## Import libraries

In [None]:
import pandas as pd
import seaborn as sns 
import numpy as np

import matplotlib.pyplot as plt

from sklearn.preprocessing import RobustScaler, LabelEncoder

In [None]:
pd.set_option('display.max_columns', None)

## Load the dataset

In [None]:
# X1: entry dataset (note: X2 is the testing dataset)
# use row `Unamed: 0` as the row index
X1 = pd.read_csv("datasets/X1.csv")

print(X1.shape)
X1.head(5)

In [None]:
X1.loc[X1["title"] == "Clown"]

inputs dataset has dimension (3540, 14)

One first thing we can notice is that our dataset use a special character "\\N" for empty values. We should modify them to NaN.

In [None]:
# Y1: target dataset
Y1 = pd.read_csv("datasets/Y1.csv", header = None, names = ["revenues"])

print(Y1.shape)
Y1.head(5)

target dataset has dimension (3540, 1)

In [None]:
# X2: testing entry dataset
X2 = pd.read_csv("datasets/X2.csv")

print(X2.shape)
X2.head()

## Dataset description

inputs (X1):     
- `title`: title of the movie.    
- `ratings`: rating on IMDB.    
- `n_votes`: number of votes that are averaged for the given rating.    
- `is_adult`: is the movie destined for a mature audience (0 or 1).    
- `production_year`: the year the movie was produced.    
- `release_year`: the year the movie was released.    
- `runtime`: how long the movie lasts for.    
- `genres`: a list of maximum 3 genres that fits the movie.   
- `studio`: the movie studio that produced the movie.        
- `img.url`: the url of the poster of the movie.    
- `img.embeddings`: vector of size 2048 representing the poster.    
- `description`: synopsis of the movie.    
- `text.embeddings`: vector of size 768 representing the synopsis.

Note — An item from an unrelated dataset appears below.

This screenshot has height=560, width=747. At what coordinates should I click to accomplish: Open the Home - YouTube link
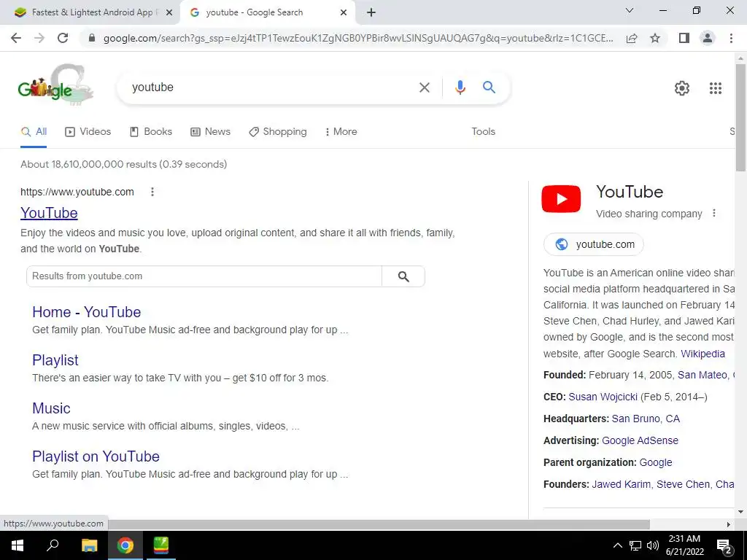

There is also an `"Unnamed: 0"` column that seems to be an **id for the movie**. We can remove it.

target (Y1):     
- `revenue`: the amount in dollars the movie made in the USA.    

## EDA and data engineering

What we're gonna do :
- Reencode some categorical variables and integers variables differently
- Remove useless / redondant features
- ...

For feature engineering and the sake of simplicity, we're gonna concatenate the inputs `X1` with the target `Y1`

In [None]:
df = pd.concat([X1, Y1], axis = 1)
df.head()

First, let's rename `Unnamed: 0` column to `movie_id`

In [None]:
df.columns = df.columns.str.replace('Unnamed: 0','movie_id')
df.drop("movie_id", axis=1, inplace=True)
df.head()

### Types of variables

Let's check the different types of variables

In [None]:
# types of variables
df.dtypes.value_counts()

In [None]:
df.info()

Among the 8 object variables, we have the **2 vectors embeddings** as well as the `img_url` and `description` features that we could drop since we have the embeddings.
We also have the following categorical variables: `title`, `genres` and `studio`.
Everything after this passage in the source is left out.